Even though I spent this year in an extremely cranky fibro fog, I still had some wonderful experiences. My daughter was able to get into an autograph session with the cast and creators of Steven Universe and later we went to a panel with Rebecca Sugar, the creator of Steven Universe, and the show’s co-developer, Ian Jones-Quarty. I loved hearing about the background of the show, but more than that as a parent was so grateful to cast and creators for being incredibly warm and kind towards my daughter. I am also grateful to the creators of the show for making something so incredibly positive, feminist, and inclusive.
I heard a lot of people give advice about succeeding at visual arts, at comics, at cartoons, at acting careers, and at writing, and all the advice was the same regardless of the medium. Keep going. Work every day. Practice. Don’t be afraid to make mistakes. Engage with your audience. Above all, remember that an idea is no good if you keep it in your head. Rebecca Sugar told us that she writes her doodles for new show concepts on scavenged paper scraps so she won’t have to feel bad about messing up a nice sketchbook with bad first drafts. Whatever it takes to give yourself permission to get those awful first drafts after you, do it and then finish your work!
You’d think it would be hard to make friends in a crowd of 100,00+ people, but personally, over the years SDCC has become less about the panels and more about the friendships. I had so much fun hanging out with people know and love. I think the greatest benefit of conventions, whether large or small, is that they help people form smaller, intimate communities of support, understanding, and a lot of laughter.
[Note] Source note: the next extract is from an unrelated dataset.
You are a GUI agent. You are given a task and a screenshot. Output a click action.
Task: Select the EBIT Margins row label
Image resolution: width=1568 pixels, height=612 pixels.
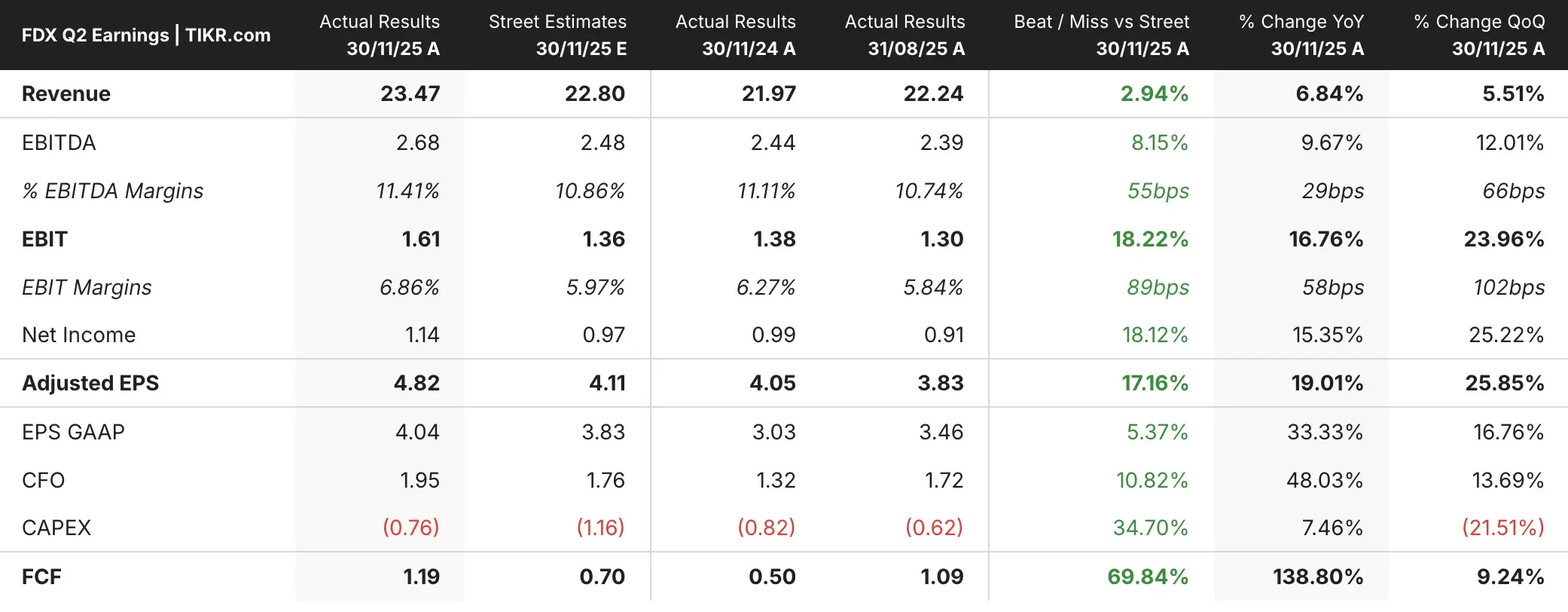pyautogui.click(x=87, y=287)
The most mind-blowing aspect of my SDCC experience has been growing from an observer to a participant. I was honored to moderate the panel “Embracing the Romantic.” Rebecca Zanetti, Jessica Cluess, Stephanie Perkins, Anna Todd, Christina Hobbs, and Lauren Billings. We had so much fun talking about the importance of romance, our favorite couples, what makes a romance compelling, and how much science fiction and fantasy fans and romance fans have in common. Thank you, ladies, for a delightful experience!
San Diego Comic-Con is what you make of it. It can overwhelm you unless you set up strict self-care rules for yourself. You can have a feminist, inclusive experience that celebrates people of color and LGBTQIA readers and creators. I come away from SDCC heart warmed and inspired and ready for battle every year, but I deliberately choose the panels that will foster those emotions. You can have a thrilling experience centered around big budget movies or you can have a slightly more calm, but still thrilling, experience centered around comics, authors, and artists.